Astrophysics Space Dark Matter Concept

A team of researchers has now proposed a new candidate for dark matter: HYPER, or “HighlY Interactive ParticlE Relics.”

Phase transition in early universe changes strength of interaction between dark and normal matter.

Dark matter remains one of the greatest mysteries of modern physics. It is clear that it must exist, because without dark matter, for example, the motion of galaxies cannot be explained. But it has never been possible to detect dark matter in an experiment.

Currently, there are many proposals for new experiments: They aim to detect dark matter directly via its scattering from the constituents of the atomic nuclei of a detection medium, i.e., protons and neutrons.

A team of researchers—Robert McGehee and Aaron Pierce of the University of Michigan and Gilly Elor of Johannes Gutenberg University of Mainz in Germany—has now proposed a new candidate for dark matter: HYPER, or “HighlY Interactive ParticlE Relics.”

In the HYPER model, sometime after the formation of dark matter in the early universe, the strength of its interaction with normal matter increases abruptly—which on the one hand, makes it potentially detectable today and at the same time can explain the abundance of dark matter.

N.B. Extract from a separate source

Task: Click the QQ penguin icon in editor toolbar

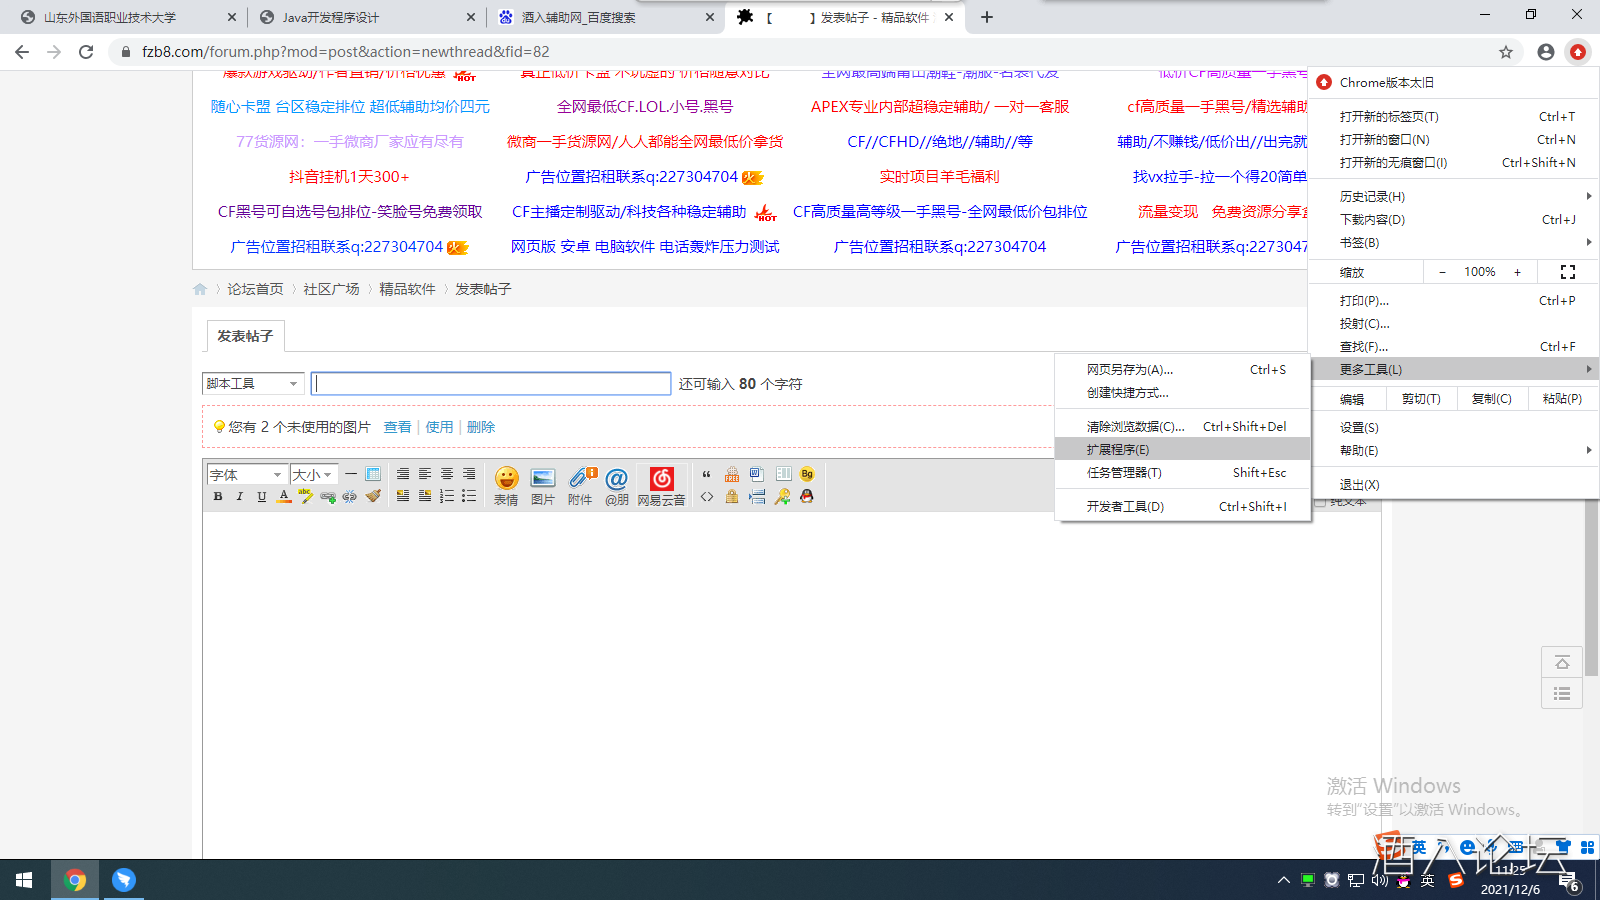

Hubble Dark Matter Map Abell 1689

This NASA Hubble Space Telescope image shows the distribution of dark matter in the center of the giant galaxy cluster Abell 1689, containing about 1,000 galaxies and trillions of stars.
Dark matter is an invisible form of matter that accounts for most of the universe’s mass. Hubble cannot see the dark matter directly. Astronomers inferred its location by analyzing the effect of gravitational lensing, where light from galaxies behind Abell 1689 is distorted by intervening matter within the cluster.
Researchers used the observed positions of 135 lensed images of 42 background galaxies to calculate the location and amount of dark matter in the cluster. They superimposed a map of these inferred dark matter concentrations, tinted blue, on an image of the cluster taken by Hubble’s Advanced Camera for Surveys. If the cluster’s gravity came only from the visible galaxies, the lensing distortions would be much weaker. The map reveals that the densest concentration of dark matter is in the cluster’s core.
Abell 1689 resides 2.2 billion light-years from Earth. The image was taken in June 2002.
Credit: NASA, ESA, D. Coe (NASA Jet Propulsion Laboratory/California Institute of Technology, and Space Telescope Science Institute), N. Benitez (Institute of Astrophysics of Andalusia, Spain), T. Broadhurst (University of the Basque Country, Spain), and H. Ford (Johns Hopkins University)

The new diversity in the dark matter sector

Since the search for heavy dark matter particles, or so-called WIMPS, has not yet led to success, the research community is looking for alternative dark matter particles, especially lighter ones. At the same time, one generically expects phase transitions in the dark sector—after all, there are several in the visible sector, the researchers say. But previous studies have tended to neglect them.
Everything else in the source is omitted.